Task goal: From the start of the lines down to the one containing "will [x=276, y=407].", write them out again, replacing "Task" with "Goal" and changing nothing else.

(A run of records)
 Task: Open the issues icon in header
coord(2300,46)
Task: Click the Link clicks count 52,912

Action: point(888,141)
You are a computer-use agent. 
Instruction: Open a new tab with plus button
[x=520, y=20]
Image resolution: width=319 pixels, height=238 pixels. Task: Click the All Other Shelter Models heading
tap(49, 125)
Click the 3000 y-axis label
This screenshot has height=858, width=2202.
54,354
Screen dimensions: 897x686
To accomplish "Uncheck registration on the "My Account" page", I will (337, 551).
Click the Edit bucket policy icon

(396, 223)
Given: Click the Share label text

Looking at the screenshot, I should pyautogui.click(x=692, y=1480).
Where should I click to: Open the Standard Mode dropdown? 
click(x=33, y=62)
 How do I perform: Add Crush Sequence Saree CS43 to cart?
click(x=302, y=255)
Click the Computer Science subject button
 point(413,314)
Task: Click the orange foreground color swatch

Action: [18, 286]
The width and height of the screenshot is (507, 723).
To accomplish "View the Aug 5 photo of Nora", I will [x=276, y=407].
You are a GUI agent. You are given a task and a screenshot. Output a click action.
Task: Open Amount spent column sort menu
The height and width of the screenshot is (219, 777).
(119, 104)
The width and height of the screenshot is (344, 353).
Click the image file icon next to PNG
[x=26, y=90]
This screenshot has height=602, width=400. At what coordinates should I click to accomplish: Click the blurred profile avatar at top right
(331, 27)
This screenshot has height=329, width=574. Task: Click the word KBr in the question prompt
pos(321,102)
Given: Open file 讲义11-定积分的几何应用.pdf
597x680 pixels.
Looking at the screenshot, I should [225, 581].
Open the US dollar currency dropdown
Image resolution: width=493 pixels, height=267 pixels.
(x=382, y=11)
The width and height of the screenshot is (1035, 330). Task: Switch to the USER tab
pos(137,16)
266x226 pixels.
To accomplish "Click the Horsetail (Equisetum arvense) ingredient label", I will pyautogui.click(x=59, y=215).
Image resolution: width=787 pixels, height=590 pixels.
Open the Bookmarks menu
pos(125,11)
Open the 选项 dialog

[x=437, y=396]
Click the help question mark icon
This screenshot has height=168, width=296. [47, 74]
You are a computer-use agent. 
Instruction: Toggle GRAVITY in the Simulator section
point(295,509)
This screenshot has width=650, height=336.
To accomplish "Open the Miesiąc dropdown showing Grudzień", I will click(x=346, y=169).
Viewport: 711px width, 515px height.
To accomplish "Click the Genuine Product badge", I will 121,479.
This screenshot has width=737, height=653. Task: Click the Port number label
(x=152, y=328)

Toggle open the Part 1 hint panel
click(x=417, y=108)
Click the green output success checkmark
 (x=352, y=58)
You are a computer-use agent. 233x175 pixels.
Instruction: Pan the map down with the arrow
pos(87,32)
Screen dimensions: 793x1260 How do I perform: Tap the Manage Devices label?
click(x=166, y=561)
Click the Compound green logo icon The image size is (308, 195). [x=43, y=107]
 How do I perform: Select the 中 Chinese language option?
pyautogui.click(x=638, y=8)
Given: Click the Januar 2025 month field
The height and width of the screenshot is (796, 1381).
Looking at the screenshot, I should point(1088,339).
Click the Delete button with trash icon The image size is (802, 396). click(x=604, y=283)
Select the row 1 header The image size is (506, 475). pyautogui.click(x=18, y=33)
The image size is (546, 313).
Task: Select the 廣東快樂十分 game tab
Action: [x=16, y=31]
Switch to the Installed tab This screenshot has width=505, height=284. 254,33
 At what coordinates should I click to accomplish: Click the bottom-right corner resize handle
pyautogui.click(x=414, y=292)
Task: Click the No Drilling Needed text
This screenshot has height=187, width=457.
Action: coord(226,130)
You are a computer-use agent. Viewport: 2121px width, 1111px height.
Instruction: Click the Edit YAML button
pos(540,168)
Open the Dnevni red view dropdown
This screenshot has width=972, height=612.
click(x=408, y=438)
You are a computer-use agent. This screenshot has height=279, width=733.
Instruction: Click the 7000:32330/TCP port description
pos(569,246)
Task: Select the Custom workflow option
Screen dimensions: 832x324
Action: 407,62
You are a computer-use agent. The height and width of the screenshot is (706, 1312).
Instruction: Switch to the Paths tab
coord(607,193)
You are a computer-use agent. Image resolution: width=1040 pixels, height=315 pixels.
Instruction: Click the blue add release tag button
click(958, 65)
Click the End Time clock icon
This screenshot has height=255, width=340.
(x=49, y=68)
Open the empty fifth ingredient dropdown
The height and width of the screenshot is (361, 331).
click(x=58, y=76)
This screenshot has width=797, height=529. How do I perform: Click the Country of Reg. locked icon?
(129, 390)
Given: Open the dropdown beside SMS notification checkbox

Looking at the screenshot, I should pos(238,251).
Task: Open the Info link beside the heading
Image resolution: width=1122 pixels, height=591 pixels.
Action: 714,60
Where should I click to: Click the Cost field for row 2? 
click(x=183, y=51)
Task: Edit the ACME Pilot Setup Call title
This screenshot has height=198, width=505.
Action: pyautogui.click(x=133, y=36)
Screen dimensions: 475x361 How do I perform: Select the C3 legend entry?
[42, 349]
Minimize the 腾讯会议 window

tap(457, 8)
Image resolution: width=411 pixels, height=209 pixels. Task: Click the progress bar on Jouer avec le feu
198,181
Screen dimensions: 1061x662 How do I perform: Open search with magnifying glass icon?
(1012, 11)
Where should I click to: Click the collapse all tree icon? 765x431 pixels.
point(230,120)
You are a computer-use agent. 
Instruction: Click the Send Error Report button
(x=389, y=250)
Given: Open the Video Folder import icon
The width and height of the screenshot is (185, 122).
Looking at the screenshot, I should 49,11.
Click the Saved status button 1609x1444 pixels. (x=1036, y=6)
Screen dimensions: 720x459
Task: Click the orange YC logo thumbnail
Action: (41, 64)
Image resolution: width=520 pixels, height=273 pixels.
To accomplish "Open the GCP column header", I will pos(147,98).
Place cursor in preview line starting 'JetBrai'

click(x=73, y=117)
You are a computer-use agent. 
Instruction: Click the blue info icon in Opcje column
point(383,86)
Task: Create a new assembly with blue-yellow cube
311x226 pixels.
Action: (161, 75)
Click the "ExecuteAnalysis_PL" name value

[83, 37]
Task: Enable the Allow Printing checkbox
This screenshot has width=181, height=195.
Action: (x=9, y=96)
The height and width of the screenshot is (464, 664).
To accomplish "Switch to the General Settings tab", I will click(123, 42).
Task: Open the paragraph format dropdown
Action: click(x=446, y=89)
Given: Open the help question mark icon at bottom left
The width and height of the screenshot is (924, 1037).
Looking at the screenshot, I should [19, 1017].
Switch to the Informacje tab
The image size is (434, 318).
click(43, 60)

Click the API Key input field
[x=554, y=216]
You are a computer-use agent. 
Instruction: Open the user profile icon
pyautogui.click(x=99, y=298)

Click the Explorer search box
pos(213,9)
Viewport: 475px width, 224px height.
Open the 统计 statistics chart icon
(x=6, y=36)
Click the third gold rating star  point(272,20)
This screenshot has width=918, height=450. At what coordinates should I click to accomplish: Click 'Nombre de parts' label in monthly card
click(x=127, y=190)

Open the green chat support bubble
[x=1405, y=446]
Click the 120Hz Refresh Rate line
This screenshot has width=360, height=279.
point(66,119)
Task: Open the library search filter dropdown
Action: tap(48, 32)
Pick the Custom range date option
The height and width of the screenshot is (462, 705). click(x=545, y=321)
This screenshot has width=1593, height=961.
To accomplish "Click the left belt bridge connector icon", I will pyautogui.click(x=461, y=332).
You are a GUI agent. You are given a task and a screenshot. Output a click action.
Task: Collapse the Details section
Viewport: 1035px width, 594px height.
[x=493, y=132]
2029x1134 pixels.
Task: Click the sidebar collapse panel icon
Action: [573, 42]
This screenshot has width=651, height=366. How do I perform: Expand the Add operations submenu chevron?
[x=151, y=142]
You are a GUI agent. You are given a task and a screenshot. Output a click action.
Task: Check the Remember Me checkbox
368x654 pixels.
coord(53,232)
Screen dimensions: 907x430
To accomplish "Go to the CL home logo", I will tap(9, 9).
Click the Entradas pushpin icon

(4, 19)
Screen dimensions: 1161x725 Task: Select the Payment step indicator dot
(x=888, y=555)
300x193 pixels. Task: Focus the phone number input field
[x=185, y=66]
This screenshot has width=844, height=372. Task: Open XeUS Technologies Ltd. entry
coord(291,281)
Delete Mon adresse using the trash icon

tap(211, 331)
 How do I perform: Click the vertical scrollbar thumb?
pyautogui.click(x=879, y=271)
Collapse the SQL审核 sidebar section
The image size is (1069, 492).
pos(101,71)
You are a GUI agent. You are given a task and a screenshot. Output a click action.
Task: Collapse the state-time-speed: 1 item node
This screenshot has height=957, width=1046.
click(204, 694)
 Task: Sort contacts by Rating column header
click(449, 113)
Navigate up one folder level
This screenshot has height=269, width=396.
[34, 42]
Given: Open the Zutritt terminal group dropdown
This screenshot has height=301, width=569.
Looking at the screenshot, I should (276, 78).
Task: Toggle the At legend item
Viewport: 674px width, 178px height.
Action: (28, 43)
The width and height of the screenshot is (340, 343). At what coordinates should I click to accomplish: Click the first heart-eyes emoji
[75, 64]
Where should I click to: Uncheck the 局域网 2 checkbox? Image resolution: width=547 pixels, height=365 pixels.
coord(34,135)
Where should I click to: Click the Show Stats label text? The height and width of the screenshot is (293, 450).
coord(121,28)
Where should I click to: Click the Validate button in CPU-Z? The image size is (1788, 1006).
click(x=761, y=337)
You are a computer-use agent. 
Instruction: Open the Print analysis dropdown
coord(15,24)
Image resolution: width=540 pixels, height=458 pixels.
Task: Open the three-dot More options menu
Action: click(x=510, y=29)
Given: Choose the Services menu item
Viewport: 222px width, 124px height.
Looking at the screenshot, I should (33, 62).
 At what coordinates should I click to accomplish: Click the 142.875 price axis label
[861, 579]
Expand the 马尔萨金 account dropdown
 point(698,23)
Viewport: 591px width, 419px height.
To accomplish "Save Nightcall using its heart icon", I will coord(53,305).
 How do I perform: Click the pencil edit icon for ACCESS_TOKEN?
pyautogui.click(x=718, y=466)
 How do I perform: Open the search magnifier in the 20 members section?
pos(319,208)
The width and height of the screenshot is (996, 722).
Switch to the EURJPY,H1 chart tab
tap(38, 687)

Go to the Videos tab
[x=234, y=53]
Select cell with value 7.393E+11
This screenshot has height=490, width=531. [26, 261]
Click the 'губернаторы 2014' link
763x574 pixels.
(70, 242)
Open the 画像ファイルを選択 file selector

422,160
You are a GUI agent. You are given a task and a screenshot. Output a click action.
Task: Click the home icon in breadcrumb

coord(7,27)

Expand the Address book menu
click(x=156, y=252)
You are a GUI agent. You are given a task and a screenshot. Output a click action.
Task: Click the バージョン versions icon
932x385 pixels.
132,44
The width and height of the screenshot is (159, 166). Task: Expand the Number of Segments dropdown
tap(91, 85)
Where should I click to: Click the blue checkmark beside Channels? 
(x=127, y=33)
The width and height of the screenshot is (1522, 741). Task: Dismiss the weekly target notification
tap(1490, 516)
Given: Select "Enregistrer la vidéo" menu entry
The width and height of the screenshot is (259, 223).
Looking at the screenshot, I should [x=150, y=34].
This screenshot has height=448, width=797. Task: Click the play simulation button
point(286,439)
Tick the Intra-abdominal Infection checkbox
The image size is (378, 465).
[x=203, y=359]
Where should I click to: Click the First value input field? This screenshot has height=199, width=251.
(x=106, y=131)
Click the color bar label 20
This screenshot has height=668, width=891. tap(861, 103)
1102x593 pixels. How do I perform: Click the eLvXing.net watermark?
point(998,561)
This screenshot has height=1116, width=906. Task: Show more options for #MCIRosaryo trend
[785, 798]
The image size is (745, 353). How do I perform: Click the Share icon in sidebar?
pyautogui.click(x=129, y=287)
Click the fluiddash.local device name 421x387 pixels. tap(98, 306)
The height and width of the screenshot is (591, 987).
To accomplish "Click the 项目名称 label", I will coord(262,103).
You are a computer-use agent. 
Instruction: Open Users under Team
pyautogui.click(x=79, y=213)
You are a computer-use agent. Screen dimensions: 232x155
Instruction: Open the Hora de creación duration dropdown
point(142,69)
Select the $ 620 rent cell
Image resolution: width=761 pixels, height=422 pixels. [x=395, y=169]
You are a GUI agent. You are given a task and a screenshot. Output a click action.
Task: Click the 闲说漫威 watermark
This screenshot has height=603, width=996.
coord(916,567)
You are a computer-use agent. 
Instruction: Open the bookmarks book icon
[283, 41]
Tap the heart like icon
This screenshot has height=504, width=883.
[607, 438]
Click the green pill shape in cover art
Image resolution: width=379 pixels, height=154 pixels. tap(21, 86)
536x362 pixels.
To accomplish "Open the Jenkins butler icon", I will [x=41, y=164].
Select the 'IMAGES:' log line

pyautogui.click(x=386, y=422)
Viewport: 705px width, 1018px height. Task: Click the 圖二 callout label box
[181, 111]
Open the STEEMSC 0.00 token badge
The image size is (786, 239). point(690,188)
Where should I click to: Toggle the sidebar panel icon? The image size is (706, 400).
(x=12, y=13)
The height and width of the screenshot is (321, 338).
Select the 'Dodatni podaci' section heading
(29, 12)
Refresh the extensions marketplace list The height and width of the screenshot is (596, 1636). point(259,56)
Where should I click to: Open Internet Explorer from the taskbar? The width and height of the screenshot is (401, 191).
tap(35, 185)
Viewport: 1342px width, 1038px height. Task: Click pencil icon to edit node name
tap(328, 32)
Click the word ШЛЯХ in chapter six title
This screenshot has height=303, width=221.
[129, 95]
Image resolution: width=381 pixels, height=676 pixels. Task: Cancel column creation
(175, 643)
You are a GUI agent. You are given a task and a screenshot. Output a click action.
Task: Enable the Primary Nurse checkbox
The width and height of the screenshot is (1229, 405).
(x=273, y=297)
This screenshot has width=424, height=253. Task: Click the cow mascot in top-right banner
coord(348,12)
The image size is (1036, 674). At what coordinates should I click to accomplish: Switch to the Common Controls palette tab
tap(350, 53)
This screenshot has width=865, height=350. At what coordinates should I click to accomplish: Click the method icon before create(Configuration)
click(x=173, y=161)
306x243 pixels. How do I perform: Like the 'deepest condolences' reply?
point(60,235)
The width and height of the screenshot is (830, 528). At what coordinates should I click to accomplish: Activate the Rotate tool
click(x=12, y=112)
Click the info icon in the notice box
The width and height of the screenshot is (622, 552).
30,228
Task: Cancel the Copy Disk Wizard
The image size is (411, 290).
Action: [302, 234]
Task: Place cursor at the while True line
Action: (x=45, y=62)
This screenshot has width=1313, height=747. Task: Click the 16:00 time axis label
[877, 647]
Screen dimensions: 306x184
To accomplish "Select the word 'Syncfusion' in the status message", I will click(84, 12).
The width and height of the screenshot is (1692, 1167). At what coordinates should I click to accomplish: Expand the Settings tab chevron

Output of the exercise:
 Goal: Open the issues icon in header
coord(2300,46)
Goal: Click the Link clicks count 52,912

Action: point(888,141)
You are a computer-use agent. 
Instruction: Open a new tab with plus button
[x=520, y=20]
Image resolution: width=319 pixels, height=238 pixels. Goal: Click the All Other Shelter Models heading
tap(49, 125)
Click the 3000 y-axis label
This screenshot has height=858, width=2202.
54,354
Screen dimensions: 897x686
To accomplish "Uncheck registration on the "My Account" page", I will (337, 551).
Click the Edit bucket policy icon

(396, 223)
Given: Click the Share label text

Looking at the screenshot, I should pyautogui.click(x=692, y=1480).
Where should I click to: Open the Standard Mode dropdown? 
click(x=33, y=62)
 How do I perform: Add Crush Sequence Saree CS43 to cart?
click(x=302, y=255)
Click the Computer Science subject button
 point(413,314)
Goal: Click the orange foreground color swatch

Action: [18, 286]
The width and height of the screenshot is (507, 723).
To accomplish "View the Aug 5 photo of Nora", I will [x=276, y=407].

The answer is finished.